The question is not whether they are non trivial, and useful. The question is whether they (or something like they), would have existed at all.

Once granted, a patent give a benefit to the inventor, as well as a cost to society at large: monopoly. I think it is fair to say that the costs of monopoly always exceeds the benefits: you can't justify having the society as a whole pay such a cost for the benefit of a lone entity.

The only way to justify such a cost to society, is an equivalent benefit to society. If it turns out an invention would not have existed without the patent then the patent may not be that bad. But if would have existed anyway, then the patent is a net cost —bad.

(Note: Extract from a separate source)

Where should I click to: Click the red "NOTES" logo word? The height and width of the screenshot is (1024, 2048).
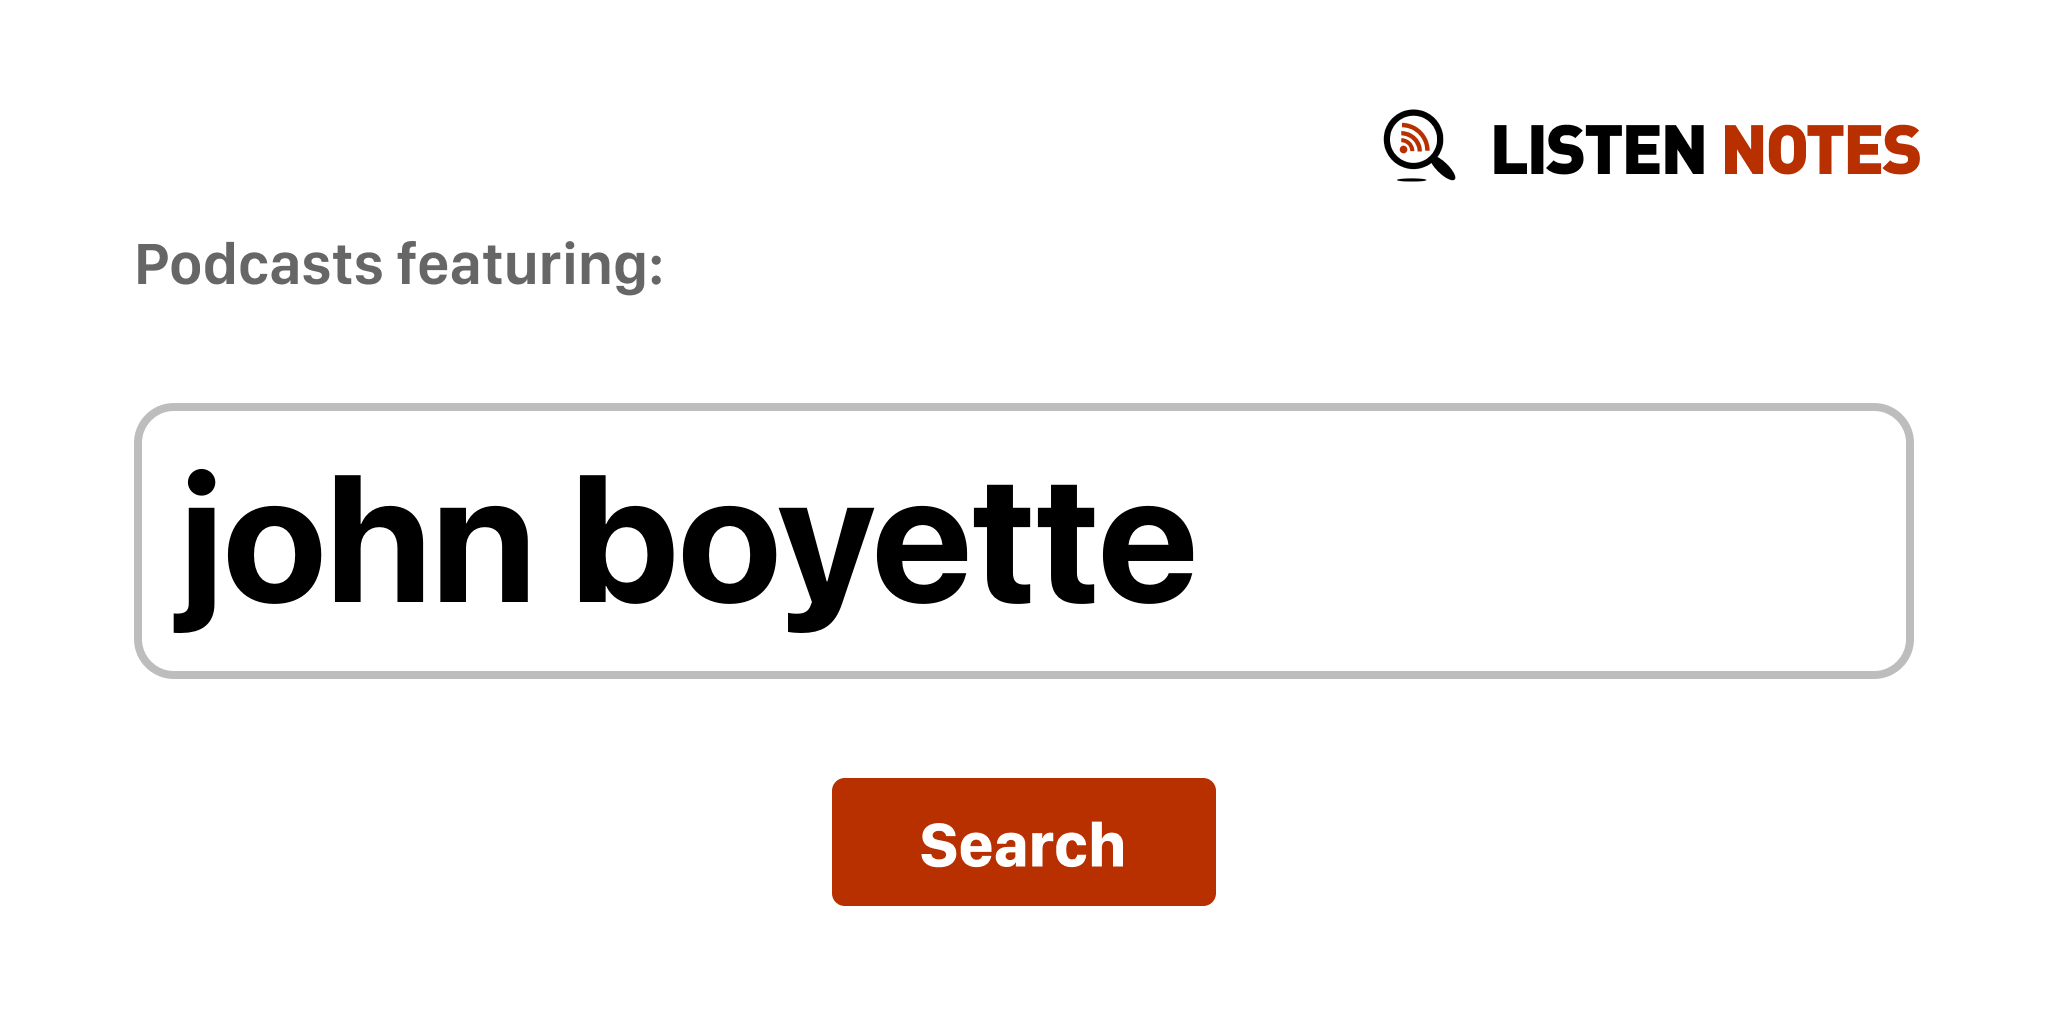coord(1820,151)
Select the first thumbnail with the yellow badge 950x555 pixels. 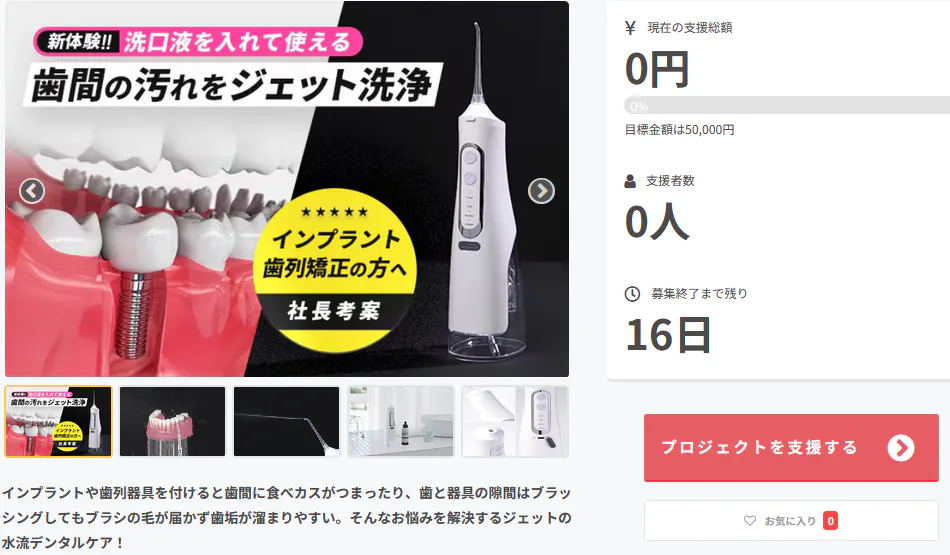click(58, 421)
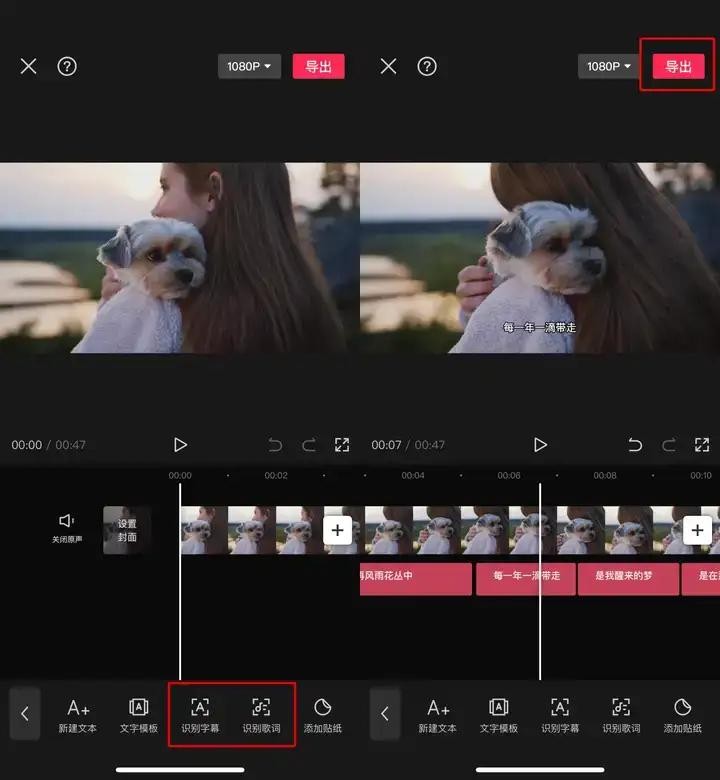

Reading my sibling comments, it seems H.264 and MP3 patents were not instrumental in the coming of those technologies (efficient audio and video compression). Those technologies would have been invented anyway. Which means these patents didn't serve any real purpose, and their costs (monopolies) are therefore unjustified.

In a word, Bad.


That's a pretty myopic view of how h.264, etc, were developed. A lot of work goes into developing standards like h264, LTE, etc. It doesn't just happen by magic. Its expensive to pay experts to research each new iteration of the technology. At the same time, the fact that they must be released as a standard undermines most of the other monetization opportunities, such as trade secrets. Patent licensing creates a unique and very effective regime allowing many companies to work together to develop these open standards, while ensuring that freeloaders can't just use the final specs without contributing either monetarily or in terms of research investment. Without patents I think you'd see a lot more proprietary technologies, with companies keeping new developments secret to try and monetize R&D investment.


They don't patent the general process of compressing video and audio.

I get the impression from reading about Daala, VP8/VP9, and x264 that there are fundamental building blocks that are patented and used in threats. We have open source researchers who are just as willing to make high quality codecs as the MPEGLA members, but their time is wasted by fear of lawsuits and working around obvious patents.

I'd suggest that anything that becomes an international standard should have FRAND licensing for all patents, enforced by treaty.